Repeat nothing but the line that contains "Go to previous traffic location page arrow" and the lines after it, through the end of the listing, exactly as they stand; omit pictures.

⁂

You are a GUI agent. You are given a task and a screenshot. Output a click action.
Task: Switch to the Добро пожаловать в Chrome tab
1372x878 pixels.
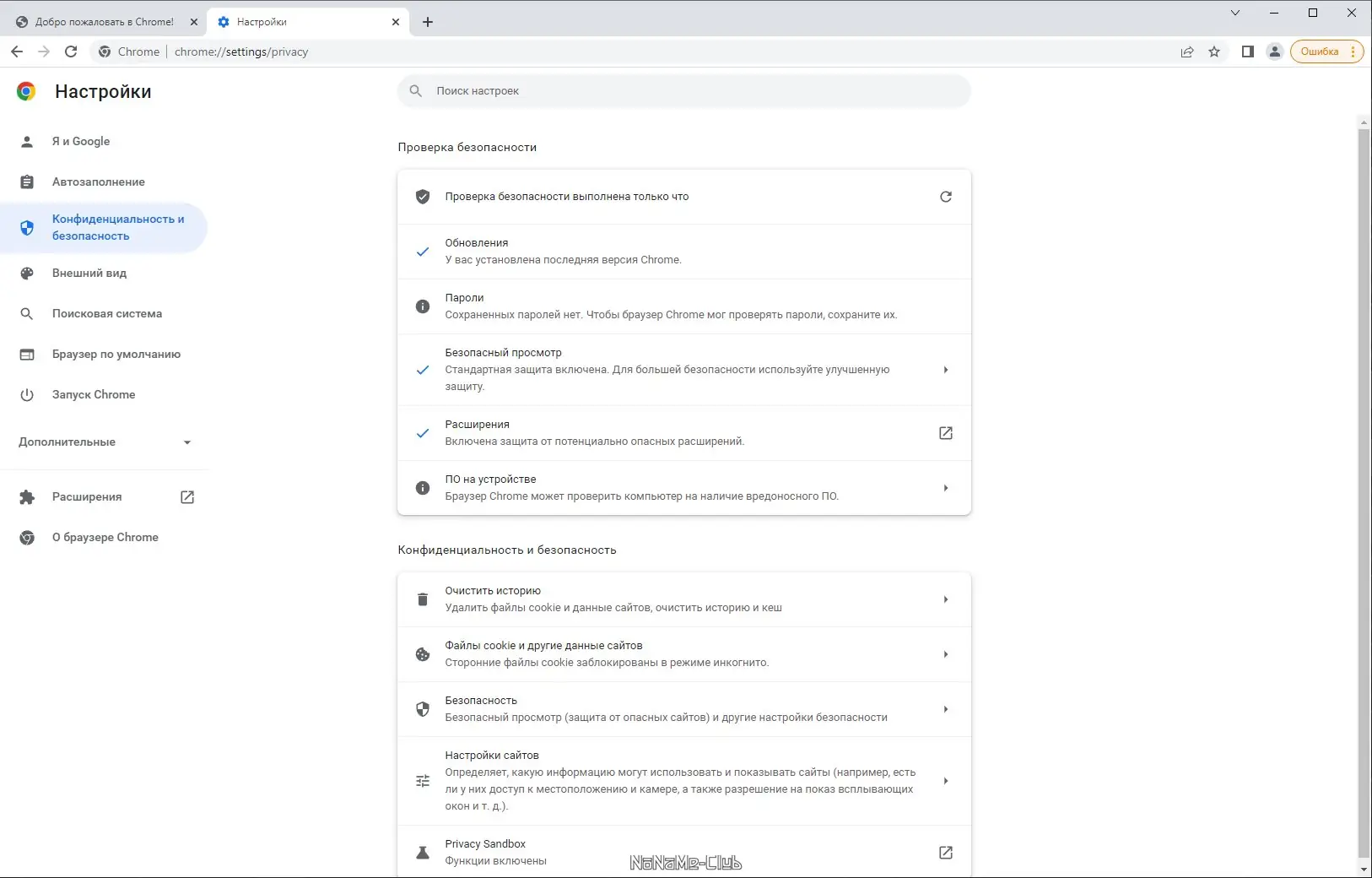pyautogui.click(x=104, y=22)
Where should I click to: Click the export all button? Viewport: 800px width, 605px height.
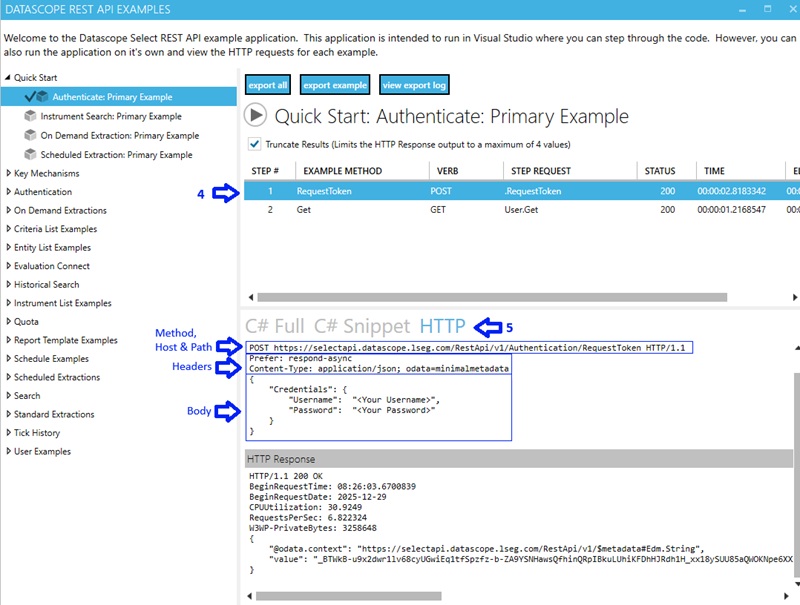[x=267, y=85]
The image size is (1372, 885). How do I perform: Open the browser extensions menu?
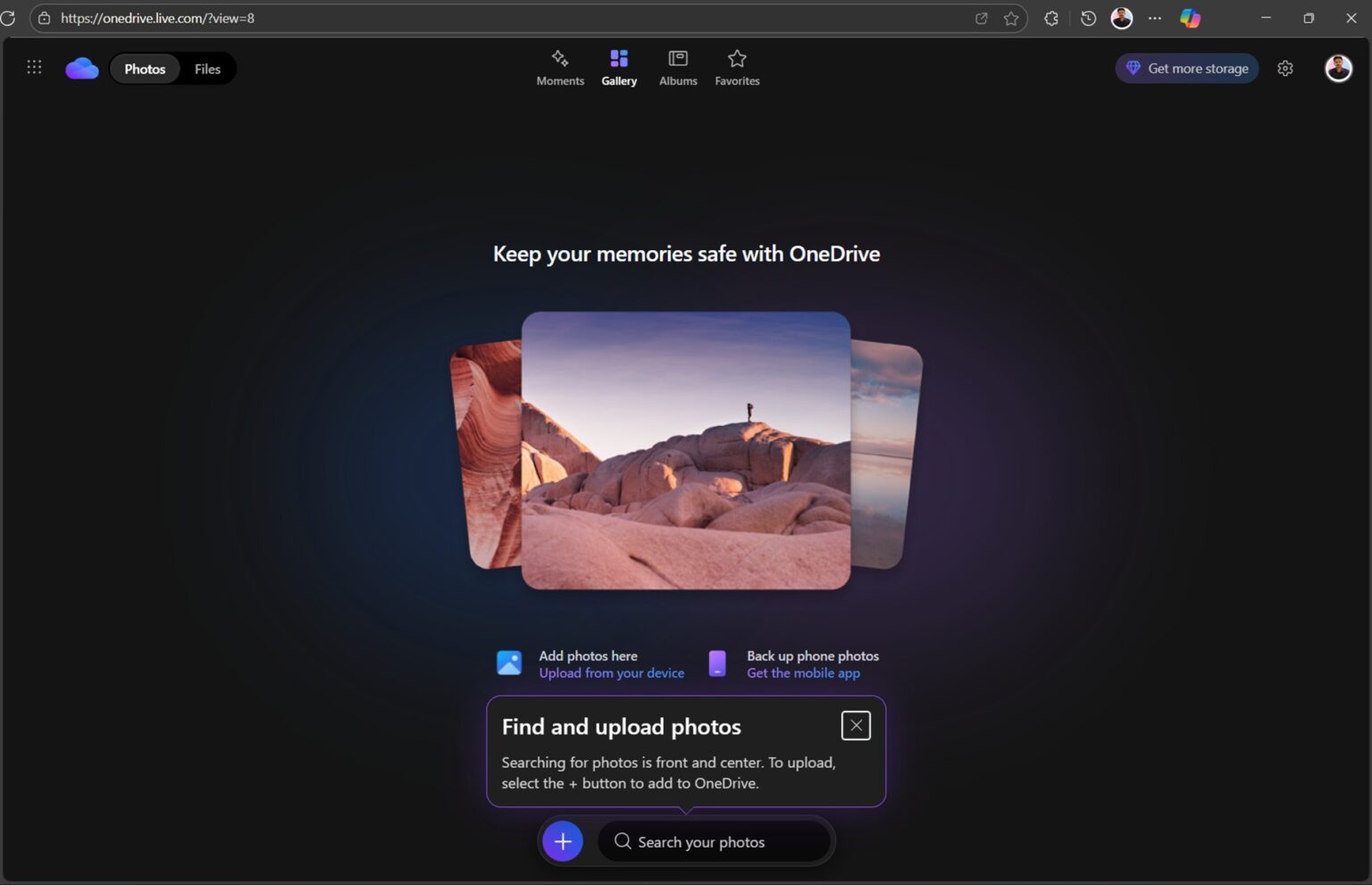[1051, 18]
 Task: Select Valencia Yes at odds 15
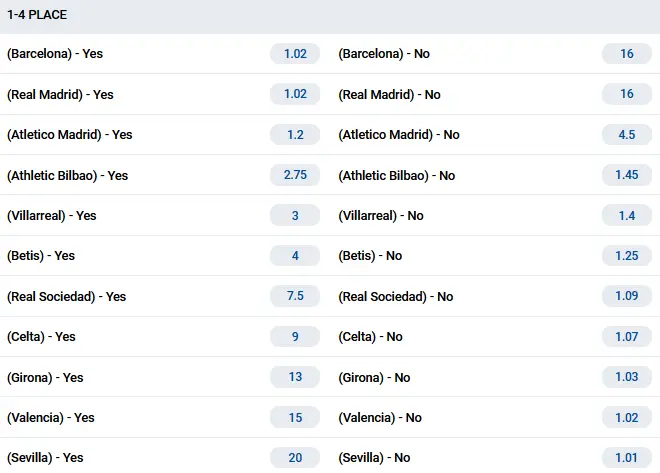pyautogui.click(x=295, y=417)
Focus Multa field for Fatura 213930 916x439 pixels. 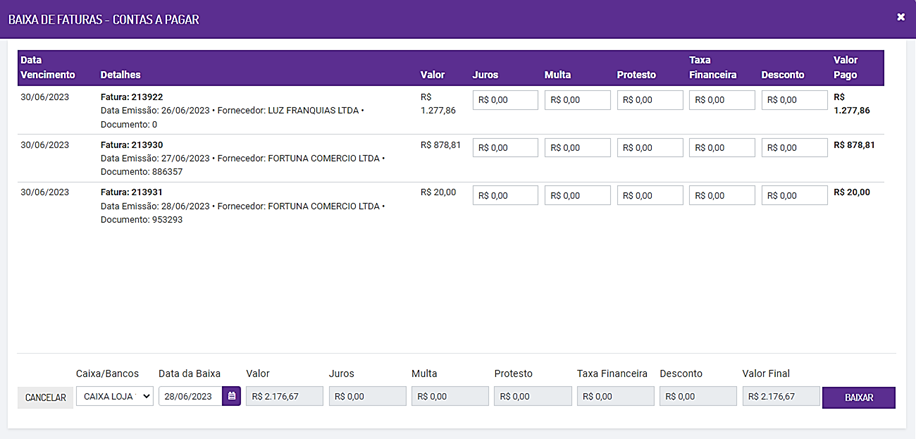pos(577,148)
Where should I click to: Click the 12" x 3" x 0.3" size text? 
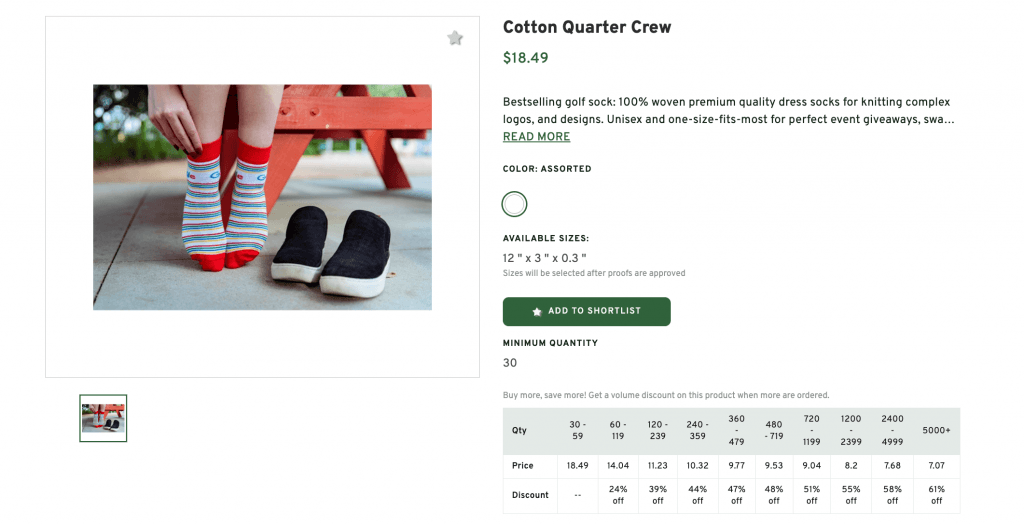544,258
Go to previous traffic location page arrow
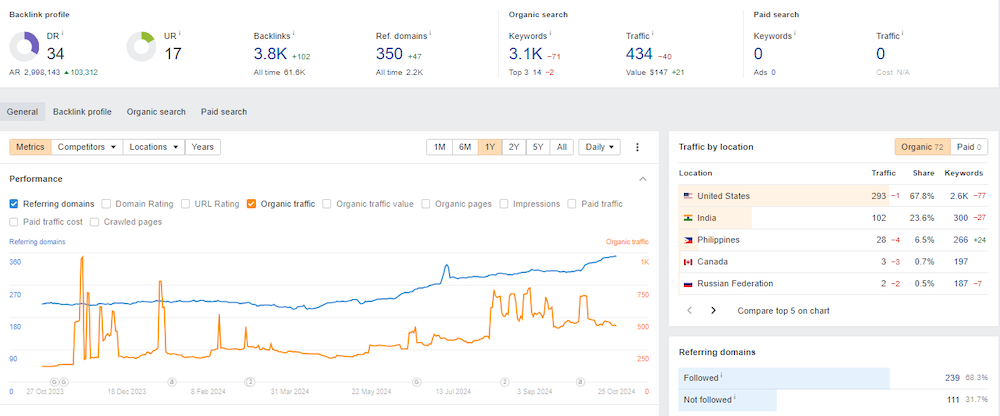 tap(689, 311)
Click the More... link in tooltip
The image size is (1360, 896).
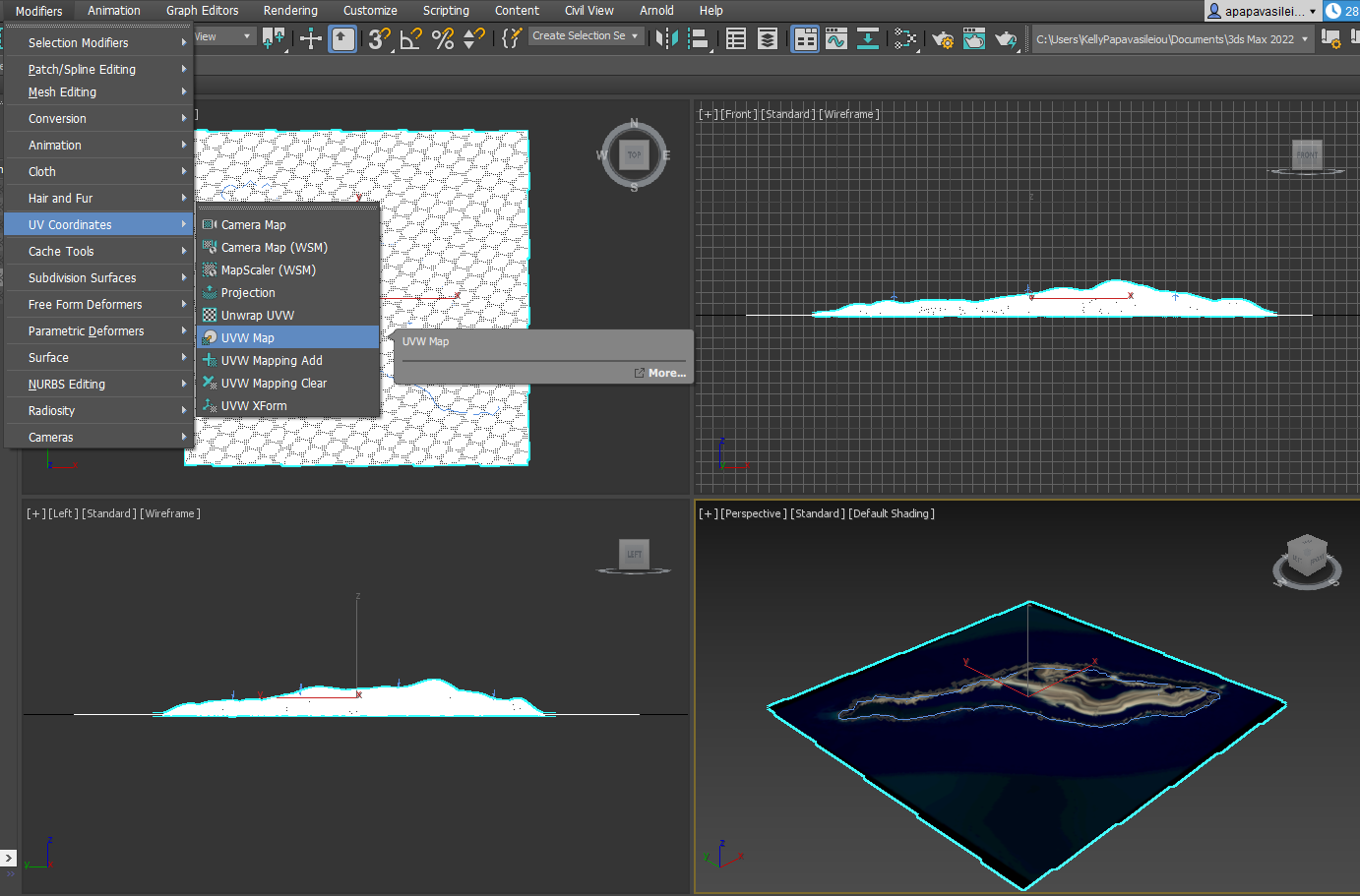click(x=665, y=373)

⁂

Solution to the exercise —
Go to previous traffic location page arrow
 tap(689, 311)
Click the More... link in tooltip
The image size is (1360, 896).
click(x=665, y=373)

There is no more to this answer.